The data

BEGIN

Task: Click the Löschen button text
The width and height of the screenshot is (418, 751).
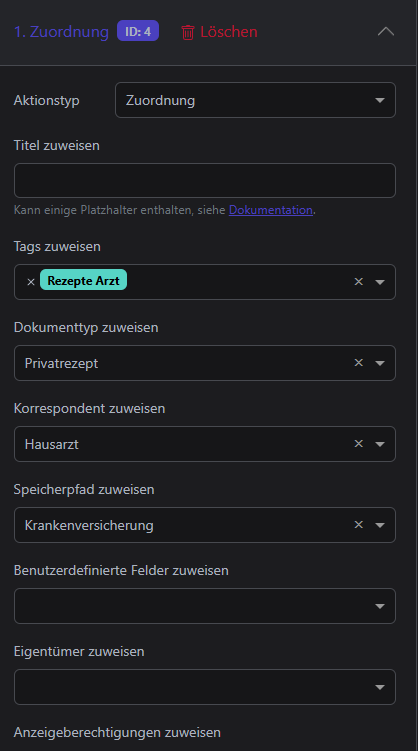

END
BEGIN

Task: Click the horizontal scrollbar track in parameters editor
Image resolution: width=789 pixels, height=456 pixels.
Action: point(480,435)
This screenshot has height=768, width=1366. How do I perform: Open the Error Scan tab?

END

In the records above, find each line holding "Task" and copy it.

Result below
Task: Click the Löschen button text
Task: Click the horizontal scrollbar track in parameters editor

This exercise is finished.